(Input data)
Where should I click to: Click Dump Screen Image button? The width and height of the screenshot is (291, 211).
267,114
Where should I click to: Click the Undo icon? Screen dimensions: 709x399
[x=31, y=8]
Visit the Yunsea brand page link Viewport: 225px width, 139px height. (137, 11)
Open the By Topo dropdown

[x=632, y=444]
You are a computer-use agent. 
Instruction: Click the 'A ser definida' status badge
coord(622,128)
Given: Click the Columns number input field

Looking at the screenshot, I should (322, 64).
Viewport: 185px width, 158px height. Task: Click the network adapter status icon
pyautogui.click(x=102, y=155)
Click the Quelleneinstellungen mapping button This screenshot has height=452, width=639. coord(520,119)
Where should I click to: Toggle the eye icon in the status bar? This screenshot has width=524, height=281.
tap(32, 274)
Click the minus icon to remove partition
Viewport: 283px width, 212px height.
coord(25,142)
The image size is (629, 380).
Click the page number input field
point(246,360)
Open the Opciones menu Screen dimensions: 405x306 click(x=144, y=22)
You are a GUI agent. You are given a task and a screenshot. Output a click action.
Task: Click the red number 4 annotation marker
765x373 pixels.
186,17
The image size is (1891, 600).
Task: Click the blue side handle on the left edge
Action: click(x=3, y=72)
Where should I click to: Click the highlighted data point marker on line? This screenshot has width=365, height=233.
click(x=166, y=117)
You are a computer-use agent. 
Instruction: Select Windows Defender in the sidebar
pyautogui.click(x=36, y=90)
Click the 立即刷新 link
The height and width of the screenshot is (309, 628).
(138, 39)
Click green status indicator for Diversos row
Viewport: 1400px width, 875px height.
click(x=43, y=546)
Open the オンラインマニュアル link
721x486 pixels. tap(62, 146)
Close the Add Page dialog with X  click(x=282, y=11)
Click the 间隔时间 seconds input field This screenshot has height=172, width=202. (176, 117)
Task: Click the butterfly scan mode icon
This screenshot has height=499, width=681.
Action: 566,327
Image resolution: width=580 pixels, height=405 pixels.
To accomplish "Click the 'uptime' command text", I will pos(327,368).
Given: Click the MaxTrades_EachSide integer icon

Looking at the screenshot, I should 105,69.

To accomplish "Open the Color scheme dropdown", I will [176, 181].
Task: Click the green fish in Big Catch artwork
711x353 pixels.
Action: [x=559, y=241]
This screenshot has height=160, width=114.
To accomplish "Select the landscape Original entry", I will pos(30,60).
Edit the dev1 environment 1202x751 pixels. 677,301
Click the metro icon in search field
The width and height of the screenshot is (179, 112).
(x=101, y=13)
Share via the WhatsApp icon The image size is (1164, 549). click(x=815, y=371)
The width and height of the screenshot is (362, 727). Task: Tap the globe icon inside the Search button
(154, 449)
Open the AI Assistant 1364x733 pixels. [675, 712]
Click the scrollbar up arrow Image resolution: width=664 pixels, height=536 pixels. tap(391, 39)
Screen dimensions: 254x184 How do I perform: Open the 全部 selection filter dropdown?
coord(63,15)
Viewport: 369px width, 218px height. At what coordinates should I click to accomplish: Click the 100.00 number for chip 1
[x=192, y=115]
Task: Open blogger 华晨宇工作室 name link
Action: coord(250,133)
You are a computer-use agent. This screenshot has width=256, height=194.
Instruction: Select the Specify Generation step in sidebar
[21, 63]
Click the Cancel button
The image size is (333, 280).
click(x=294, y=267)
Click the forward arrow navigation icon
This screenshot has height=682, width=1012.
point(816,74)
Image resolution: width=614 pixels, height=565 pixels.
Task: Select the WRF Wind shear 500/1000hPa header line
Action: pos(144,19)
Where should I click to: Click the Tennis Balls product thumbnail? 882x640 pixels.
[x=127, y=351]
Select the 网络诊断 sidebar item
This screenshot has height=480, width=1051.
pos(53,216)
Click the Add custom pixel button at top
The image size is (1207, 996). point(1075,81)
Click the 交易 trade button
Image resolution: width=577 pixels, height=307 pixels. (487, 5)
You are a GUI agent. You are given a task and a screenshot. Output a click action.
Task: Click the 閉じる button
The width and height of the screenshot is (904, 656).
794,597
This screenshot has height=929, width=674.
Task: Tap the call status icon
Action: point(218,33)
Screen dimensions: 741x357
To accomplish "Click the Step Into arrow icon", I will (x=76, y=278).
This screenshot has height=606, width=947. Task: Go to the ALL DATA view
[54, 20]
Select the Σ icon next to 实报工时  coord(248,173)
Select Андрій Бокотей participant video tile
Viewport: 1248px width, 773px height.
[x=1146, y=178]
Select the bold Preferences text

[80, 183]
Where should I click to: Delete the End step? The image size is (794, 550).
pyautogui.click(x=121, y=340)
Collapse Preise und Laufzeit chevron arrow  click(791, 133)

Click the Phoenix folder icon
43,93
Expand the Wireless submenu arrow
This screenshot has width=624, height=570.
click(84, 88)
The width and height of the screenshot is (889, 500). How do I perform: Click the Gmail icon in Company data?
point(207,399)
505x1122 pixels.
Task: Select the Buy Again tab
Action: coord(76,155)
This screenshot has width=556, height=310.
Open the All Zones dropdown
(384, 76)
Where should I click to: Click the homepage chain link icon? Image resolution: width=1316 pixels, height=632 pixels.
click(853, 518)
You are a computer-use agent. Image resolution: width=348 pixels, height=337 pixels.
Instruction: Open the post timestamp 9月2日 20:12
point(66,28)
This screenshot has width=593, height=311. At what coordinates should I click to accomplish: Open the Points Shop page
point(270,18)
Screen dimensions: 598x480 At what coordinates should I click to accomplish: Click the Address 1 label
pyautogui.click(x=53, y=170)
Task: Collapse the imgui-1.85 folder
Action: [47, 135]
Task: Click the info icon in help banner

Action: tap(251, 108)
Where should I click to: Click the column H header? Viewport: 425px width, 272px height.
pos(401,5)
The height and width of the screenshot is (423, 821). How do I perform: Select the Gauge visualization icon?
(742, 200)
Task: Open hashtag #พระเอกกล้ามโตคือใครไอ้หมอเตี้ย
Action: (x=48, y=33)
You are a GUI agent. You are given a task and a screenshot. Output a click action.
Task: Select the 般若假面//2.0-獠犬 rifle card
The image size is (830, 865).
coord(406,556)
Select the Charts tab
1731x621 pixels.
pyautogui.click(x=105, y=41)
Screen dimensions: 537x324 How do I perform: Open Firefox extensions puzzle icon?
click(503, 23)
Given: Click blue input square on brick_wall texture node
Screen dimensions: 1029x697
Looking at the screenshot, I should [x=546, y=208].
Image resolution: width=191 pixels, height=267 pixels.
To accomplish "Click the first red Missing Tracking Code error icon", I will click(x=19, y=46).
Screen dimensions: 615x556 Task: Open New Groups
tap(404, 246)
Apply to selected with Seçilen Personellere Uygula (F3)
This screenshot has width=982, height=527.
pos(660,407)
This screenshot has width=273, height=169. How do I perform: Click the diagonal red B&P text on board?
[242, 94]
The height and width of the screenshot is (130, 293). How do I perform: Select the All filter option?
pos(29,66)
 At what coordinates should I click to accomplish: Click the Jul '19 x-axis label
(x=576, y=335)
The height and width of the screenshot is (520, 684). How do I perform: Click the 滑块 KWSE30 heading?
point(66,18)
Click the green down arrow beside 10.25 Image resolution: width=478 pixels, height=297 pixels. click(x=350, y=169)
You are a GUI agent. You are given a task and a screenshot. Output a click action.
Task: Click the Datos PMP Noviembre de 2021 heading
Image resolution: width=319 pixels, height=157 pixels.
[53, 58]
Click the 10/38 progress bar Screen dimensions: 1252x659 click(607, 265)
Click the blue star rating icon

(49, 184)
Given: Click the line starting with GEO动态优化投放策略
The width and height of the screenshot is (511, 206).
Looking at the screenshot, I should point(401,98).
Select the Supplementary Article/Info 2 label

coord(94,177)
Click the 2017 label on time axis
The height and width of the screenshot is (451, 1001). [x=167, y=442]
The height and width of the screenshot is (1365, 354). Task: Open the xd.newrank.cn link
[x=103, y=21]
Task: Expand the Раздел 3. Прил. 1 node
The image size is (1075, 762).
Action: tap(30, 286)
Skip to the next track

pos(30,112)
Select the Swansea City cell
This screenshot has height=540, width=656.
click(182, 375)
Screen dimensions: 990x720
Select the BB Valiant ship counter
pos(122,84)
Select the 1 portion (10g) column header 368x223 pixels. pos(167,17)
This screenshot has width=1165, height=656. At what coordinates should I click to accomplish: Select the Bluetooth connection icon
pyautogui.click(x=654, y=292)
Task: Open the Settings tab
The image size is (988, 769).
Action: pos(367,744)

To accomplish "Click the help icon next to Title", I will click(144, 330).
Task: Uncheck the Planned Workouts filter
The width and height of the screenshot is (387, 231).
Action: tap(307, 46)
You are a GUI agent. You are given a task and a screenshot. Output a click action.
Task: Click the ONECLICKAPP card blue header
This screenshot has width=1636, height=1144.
(End Input data)
* **Your assignment**
Your answer should be each line from the preceding material in which the word "with" occurs.

* **Completed exercise**
Close the Add Page dialog with X  click(x=282, y=11)
Apply to selected with Seçilen Personellere Uygula (F3)
Given: Click the line starting with GEO动态优化投放策略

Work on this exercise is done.